» Task description:
For each line below with the word "computer", write out a copy.

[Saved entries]
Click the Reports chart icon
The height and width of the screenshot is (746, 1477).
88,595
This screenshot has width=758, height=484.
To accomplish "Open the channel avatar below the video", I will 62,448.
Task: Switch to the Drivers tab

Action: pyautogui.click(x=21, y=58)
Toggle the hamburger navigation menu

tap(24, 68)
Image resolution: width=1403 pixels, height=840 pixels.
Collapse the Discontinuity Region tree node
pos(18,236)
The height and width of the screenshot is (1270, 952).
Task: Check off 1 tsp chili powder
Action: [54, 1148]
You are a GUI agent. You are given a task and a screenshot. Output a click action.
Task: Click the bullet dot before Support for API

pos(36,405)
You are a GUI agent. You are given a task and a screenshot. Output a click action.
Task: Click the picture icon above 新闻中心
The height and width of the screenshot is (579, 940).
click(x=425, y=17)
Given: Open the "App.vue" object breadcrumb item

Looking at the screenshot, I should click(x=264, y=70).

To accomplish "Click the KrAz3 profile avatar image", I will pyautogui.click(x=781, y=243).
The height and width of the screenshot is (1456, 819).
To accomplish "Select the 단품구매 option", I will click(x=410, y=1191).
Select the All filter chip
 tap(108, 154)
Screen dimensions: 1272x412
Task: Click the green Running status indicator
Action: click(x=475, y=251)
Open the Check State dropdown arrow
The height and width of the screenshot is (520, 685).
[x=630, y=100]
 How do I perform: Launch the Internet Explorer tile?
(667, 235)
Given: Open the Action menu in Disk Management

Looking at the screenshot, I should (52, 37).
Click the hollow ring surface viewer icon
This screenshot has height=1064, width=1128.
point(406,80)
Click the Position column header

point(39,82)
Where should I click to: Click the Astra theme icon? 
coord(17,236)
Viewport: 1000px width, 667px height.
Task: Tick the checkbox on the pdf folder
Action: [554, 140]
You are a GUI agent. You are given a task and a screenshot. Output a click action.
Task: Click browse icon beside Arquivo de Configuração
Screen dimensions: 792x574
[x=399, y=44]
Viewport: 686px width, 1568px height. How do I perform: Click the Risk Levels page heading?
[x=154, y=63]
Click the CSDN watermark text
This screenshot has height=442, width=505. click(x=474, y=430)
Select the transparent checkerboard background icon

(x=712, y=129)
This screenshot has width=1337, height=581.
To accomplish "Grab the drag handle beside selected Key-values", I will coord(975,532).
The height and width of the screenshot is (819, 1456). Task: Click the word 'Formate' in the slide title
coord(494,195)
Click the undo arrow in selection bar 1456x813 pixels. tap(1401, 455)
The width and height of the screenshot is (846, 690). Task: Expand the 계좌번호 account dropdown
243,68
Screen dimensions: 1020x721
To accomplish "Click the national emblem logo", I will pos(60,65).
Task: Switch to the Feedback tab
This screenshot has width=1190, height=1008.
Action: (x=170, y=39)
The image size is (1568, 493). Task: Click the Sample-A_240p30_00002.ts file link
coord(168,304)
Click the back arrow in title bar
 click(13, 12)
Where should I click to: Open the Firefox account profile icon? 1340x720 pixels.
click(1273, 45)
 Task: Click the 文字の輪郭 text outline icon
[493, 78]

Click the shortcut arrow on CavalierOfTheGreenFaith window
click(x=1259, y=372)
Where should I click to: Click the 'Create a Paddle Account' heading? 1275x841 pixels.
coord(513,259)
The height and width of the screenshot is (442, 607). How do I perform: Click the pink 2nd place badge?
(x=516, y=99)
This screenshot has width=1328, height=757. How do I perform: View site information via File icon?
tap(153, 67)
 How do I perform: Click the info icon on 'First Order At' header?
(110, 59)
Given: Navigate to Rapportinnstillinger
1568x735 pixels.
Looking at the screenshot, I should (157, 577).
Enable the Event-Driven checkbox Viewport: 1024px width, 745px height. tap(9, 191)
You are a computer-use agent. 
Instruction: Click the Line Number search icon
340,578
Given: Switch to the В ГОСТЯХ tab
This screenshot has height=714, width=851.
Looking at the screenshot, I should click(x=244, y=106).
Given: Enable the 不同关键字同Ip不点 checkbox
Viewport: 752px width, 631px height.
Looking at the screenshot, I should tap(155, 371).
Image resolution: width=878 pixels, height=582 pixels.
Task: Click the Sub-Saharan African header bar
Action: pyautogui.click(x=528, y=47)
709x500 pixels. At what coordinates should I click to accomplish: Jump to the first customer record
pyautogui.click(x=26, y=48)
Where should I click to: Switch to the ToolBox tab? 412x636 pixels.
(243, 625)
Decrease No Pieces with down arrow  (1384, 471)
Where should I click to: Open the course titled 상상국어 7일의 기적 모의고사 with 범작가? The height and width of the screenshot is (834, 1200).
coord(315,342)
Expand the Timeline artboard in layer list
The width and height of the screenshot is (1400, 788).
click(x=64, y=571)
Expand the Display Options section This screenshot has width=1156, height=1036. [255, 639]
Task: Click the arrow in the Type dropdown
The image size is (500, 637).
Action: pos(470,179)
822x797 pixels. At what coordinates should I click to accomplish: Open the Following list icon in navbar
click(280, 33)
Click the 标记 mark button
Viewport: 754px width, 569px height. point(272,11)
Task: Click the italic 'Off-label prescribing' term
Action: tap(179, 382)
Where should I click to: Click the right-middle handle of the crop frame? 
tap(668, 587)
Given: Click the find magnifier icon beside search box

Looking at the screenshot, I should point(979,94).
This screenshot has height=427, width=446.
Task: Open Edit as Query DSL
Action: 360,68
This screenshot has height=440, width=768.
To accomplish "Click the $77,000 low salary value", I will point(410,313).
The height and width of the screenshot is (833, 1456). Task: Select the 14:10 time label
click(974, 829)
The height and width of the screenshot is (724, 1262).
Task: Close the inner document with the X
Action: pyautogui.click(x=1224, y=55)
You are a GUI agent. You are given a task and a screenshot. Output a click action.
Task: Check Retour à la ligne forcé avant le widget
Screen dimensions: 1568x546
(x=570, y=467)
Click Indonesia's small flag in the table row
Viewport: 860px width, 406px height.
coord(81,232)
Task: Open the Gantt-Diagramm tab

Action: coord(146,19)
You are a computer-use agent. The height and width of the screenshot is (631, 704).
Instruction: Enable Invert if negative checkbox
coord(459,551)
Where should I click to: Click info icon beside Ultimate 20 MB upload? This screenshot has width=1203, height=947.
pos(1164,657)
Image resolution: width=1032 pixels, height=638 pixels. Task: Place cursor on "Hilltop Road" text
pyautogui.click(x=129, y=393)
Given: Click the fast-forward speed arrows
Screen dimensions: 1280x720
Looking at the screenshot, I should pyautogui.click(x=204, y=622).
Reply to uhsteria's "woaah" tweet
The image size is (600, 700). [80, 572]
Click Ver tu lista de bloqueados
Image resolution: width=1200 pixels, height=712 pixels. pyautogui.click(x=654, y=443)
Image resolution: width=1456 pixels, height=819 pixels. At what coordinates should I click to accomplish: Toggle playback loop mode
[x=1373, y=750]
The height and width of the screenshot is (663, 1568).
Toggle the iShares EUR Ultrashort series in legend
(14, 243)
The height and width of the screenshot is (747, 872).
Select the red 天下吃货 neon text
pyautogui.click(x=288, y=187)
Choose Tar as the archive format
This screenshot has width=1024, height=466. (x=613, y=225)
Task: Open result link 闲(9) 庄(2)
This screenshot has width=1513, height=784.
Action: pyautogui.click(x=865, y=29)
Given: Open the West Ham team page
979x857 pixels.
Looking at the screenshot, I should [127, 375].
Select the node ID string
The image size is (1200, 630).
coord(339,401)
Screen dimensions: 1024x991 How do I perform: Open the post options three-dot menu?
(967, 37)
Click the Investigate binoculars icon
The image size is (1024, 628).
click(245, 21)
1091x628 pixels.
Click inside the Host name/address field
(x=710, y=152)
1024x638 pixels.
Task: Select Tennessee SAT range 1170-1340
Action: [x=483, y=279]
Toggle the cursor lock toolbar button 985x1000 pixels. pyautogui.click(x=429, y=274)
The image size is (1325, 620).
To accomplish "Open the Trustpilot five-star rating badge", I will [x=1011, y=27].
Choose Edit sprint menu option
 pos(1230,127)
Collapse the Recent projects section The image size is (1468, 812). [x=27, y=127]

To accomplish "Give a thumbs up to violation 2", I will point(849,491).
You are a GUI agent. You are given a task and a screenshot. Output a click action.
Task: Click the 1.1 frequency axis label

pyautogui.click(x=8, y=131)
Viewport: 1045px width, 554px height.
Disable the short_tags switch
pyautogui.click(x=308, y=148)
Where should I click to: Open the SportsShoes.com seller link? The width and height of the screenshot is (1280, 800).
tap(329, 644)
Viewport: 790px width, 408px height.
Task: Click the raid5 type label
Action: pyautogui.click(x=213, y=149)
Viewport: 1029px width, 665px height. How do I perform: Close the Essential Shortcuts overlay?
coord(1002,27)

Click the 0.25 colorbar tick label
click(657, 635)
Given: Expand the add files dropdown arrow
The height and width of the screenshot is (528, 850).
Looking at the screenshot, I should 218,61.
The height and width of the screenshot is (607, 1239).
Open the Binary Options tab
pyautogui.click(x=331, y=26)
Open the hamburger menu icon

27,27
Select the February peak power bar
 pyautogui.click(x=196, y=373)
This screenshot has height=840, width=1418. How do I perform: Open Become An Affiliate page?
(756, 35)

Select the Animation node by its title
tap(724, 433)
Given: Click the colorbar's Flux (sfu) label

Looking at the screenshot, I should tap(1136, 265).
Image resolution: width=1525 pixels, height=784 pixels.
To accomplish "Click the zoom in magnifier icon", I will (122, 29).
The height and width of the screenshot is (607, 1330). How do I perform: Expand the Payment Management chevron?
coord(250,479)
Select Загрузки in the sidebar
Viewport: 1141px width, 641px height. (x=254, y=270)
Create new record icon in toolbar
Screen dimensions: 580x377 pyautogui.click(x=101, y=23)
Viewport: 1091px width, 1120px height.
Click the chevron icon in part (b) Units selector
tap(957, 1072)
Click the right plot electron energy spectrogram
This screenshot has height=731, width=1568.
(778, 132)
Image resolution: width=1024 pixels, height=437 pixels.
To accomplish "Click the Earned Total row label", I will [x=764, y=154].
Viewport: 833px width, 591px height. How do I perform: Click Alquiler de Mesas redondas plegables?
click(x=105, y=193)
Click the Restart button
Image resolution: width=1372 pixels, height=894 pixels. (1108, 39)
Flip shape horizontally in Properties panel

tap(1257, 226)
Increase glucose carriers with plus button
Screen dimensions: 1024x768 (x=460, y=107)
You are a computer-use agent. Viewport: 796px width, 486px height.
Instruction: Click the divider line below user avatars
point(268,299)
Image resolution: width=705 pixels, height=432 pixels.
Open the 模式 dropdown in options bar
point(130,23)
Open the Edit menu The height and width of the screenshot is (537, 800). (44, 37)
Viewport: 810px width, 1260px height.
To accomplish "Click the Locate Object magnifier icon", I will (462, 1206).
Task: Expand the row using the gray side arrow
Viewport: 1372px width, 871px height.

» Answer for this exercise:
You are a computer-use agent. 
You are a computer-use agent. The height and width of the screenshot is (631, 704).
You are a computer-use agent. Viewport: 796px width, 486px height.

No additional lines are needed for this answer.